My Favorite Wrestling! WCW Worldwide 8/11/96

WCW Worldwide 8/11/96

1. High Voltage vs. Eddie and Chavo Guerrero

High Voltage do a bunch of press slam spots and I think that always makes me think they're more awesome than they actually are. Whatever. Rage doing a bunch of presses here lead to a cool Eddie roll-up reversal. But whatever, HV's springboard spots always look great. Heenan's commentary also never ceases to shit all over Mexicans.

2. Kevin Sullivan vs. Chad Brock

Brock bumped around pretty well for Sullivan, but I hate Sullivan squashes because they're always like 50 seconds and he does all his moves in the exact same order: back a guy into the corner with chops, throw him to the floor, go out and get him (if '97, insert Jacqueline vertical suplexing the guy here), tree of woe, double foot stomp. Bleh.

3. Maxx vs. Ice Train

Lee Marshall humbly talking about "powerful men feeling each other out" made Rachel laugh and filled me with wrestle shame. I think this match actually could have benefitted from more time. I think it needed more time to build up that both guys' power cancels the other's out, so the person with the better combo of power and speed will win. Instead we only get one shoulder block no-sold by both, with both flexing and screaming, and then we go into Ice Train spots. I would have liked to see more power parity spots. I did like Maxx's big missed leaping back elbow, but this wasn't great.

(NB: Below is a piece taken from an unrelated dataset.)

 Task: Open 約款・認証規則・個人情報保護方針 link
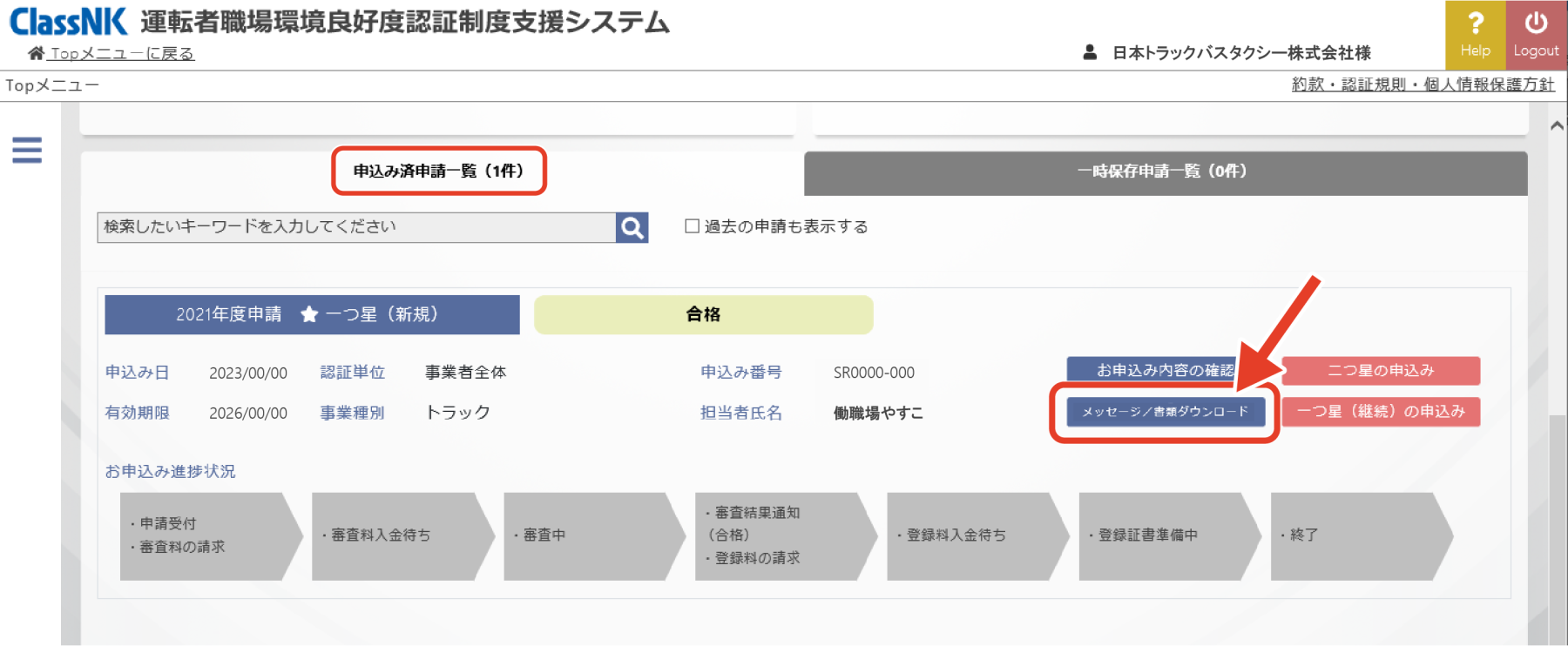pyautogui.click(x=1423, y=84)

4. Big Bubba vs. Chip Minton

Bubba looks like a total skeet here with a week long bender beard and homemade sleeveless shirt. Minton is game here for a beating and Bubba doles out a pretty decent one with a nice big boot, GREAT headbutt from the apron, couple big time slams, although he did look like he was yawning and sleepwalking his way through this. Minton has some really impressive leaping ability and I'm shocked WCW never tried to do more with him as it seems like they could have gotten SOME publicity out of it.

5. Rough & Ready (Enos and Slater) vs. Harlem Heat

I actually don't remember the Enos/Slater team at all. This match gets a lot of time, 11 minutes, and is pretty decent. But good lord Harlem Heat is just not very good at all. They've probably aged worse than anybody in this span. Stevie Ray is worse than you remember him, and yes I know how badly you remembered him. Enos and Slater actually make Stevie Ray offense look good and for that they get enormous credit. Enos throws a standing overhead belly-to-belly that dumps Booker right on his head. Ouch. Stevie Ray throws a clothesline to Slater's stomach that Slater has absolutely no clue how to sell. But overall this whole match works because most of it is awesome Enos/Slater control segments, with my favorite part being Enos cutting off a tag by running and stomping over Stevie on his way to knock Booker off the apron. To the shock of everybody, Booker wins this with a shitty looking kick.